• **Given instruction**
Copy the comment thread from "So, should we" up to and including "off to you!", replacing "collector" with "relative".

Start of Selected excerpt

But I guess that depends more on TSMC and their roadmap. Let’s hope that the first 2nm chip will represent a much higher jump in performance/efficiency, not like the A17 Pro. Maybe the FinFET transistor technology is approaching its limits?
Isn't going from 5nm to 3nm a higher jump than going from 3nm to 2nm? The first is a full 40% size reduction, the second only a 33% one.
So, should we expect even less improvement in speed and/or battery life compared to what we just witnessed with the A17 chip?
 
This is why I prefer to replace my Macs, iPads & Watch 8-10 years later after their final Security Update.

I might do the same with the iPhone by 2027.

Raw performance, performance per watt and power consumption improvements would be the most pronounce by then.

At end of life hand it down or sell it to a collector.
Thank you for taking that choice. You're one of those who's actions have a positive impact on this planet.
Hats off to you!

End of Selected excerpt
Start of Provided material

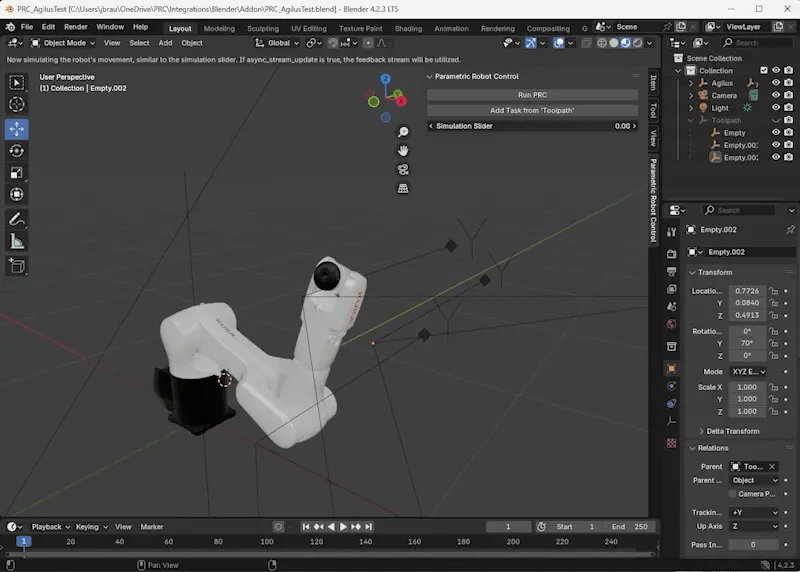Screen dimensions: 800x572
Task: Open the Render menu
Action: click(x=76, y=27)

End of Provided material

• **Written solution**
So, should we expect even less improvement in speed and/or battery life compared to what we just witnessed with the A17 chip?
 
This is why I prefer to replace my Macs, iPads & Watch 8-10 years later after their final Security Update.

I might do the same with the iPhone by 2027.

Raw performance, performance per watt and power consumption improvements would be the most pronounce by then.

At end of life hand it down or sell it to a relative.
Thank you for taking that choice. You're one of those who's actions have a positive impact on this planet.
Hats off to you!